New Zealand’s flagship winegrowing region is responsible for three quarters of all of the country’s wine. It is the sunniest and driest region dominated by Sauvignon Blanc and, although Pinot Noir is the second most prolific varietal grown in the region it is seven times smaller than Sauvignon Blanc.
Pinot Noir Style: Lighter style, red fruit rather than black, plums, mid-weight, fine tannins, spicy background.
Canterbury/ Waipara Valley
It only accounts for 2% of New Zealand’s overall wine production but is fast growing. We focused on Waipara Valley, an exciting sub-region about an hour’s drive north of Christchurch that has been most renowned for its aromatics – Riesling and Gewurtztraminer – and now is getting known for Pinot.

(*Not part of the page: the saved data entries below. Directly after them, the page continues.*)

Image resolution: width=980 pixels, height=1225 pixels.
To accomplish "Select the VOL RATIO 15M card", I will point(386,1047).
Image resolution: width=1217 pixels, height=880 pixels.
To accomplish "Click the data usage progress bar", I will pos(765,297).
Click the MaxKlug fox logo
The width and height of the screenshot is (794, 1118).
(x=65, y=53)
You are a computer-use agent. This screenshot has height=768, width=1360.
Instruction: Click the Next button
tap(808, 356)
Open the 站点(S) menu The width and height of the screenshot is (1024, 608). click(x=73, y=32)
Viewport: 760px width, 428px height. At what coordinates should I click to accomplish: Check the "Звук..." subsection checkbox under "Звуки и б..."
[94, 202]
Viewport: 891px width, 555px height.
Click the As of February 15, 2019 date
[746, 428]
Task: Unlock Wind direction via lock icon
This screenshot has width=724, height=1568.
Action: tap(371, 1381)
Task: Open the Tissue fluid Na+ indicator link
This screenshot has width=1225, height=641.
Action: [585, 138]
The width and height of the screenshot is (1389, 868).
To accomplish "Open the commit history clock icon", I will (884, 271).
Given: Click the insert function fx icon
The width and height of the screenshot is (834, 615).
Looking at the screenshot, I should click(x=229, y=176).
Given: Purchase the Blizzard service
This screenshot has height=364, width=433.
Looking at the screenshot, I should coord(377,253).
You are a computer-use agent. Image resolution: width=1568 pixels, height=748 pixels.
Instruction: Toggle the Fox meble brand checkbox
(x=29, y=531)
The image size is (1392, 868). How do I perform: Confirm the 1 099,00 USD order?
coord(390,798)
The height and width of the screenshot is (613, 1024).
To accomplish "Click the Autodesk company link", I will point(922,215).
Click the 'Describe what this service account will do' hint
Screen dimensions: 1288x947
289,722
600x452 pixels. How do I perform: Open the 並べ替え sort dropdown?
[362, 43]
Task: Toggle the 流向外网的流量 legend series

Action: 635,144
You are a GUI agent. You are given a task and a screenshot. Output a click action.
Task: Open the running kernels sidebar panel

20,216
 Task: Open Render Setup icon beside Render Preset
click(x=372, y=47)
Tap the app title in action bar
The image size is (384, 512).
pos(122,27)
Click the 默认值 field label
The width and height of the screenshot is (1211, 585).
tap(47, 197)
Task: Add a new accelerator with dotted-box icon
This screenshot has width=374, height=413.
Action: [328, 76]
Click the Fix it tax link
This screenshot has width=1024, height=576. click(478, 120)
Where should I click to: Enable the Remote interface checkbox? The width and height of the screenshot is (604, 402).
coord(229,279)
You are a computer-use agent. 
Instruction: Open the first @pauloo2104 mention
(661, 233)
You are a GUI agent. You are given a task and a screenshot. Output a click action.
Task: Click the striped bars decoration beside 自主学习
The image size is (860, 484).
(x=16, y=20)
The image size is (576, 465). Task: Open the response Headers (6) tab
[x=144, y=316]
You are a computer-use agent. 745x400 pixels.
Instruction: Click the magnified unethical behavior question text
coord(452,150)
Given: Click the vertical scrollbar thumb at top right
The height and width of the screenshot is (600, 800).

Pinot Noir Style: A range of styles from elegant to broody. Common traits are depth, complexity and structure.
About a quarter of this agricultural region’s vineyards are Pinot Noir with names like Seifried and Neudorf being some of the earliest pioneers in the 1970s. There are two main sub-regions Moutere Hills and Waimea Plains.
Pinot Noir Style: Perfumed, structured, fine tannins.
Like Central Otago, Martinborough is one region that is getting the reputation for the quality of its Pinot Noir. One of two sub-regions within Wairarapa on the North Island whose overall output is tiny – just 1% of total New Zealand wine production – but where Pinot Noir is significant accounting for half of the vines planted.
Pinot Noir Style: Darker fruit (plums), rich flavours, more muscular, textured, a savoury depth.
There is a good deal of sub-regional expression in this spectacularly beautiful region on account of the varied topography and harsh climate. Over three quarters of vines planted are Pinot Noir with the region having been mapped out as being eminently suitable for growing the grape in the mid-to-late Nineteenth century. There are six clearly defined sub-regions, we tried three wines from two areas Bannockburn and Cromwell/ Lowburn.
Pinot Noir Style: Fruity and aromatic intensity comes easily to Central Otago, the fruit is lush with silky tannins and the wine is underpinned by taut structure and intensity.
The future’s bright the future’s Pinot
Because getting a profound fruit expression with Pinot Noir comes relatively easily to New Zealand wine growers, the wines drink very young which is a double-edged sword says McCombie.
He is looking for New Zealand Pinot Noir to be aged longer in the bottle to see more complexity and secondary characteristics being discovered in the wines, and thinks consumers should be looking to do this also, especially to illustrate regional differences.
McCombie stressed that the future is was very bright when you look at Pinot Noir when you consider: maturing vines, optimum site selection for new plantings (such as in Central Hawke’s Bay), a lack of restrictive rules and continued fine-tuning of vineyard and winemaking techniques.
He also made the point that obsessing about clones was not the key issue. After you have picked the right clones for the right soils then you should leave it up to the vineyard. He illustrated this point by quoting the winemaker at Craggy Range who said that after 10 years the differences of the vineyard started dominating in the taste profile rather than the clones used.
If I was buying three of the New Zealand Pinot Noir we were shown it would be The Boneline Waimanu, Waipara Valley 2014; Mahana Clays and Gravels, Nelson 2014; Craggy Range Aroha, Martinborough 2014.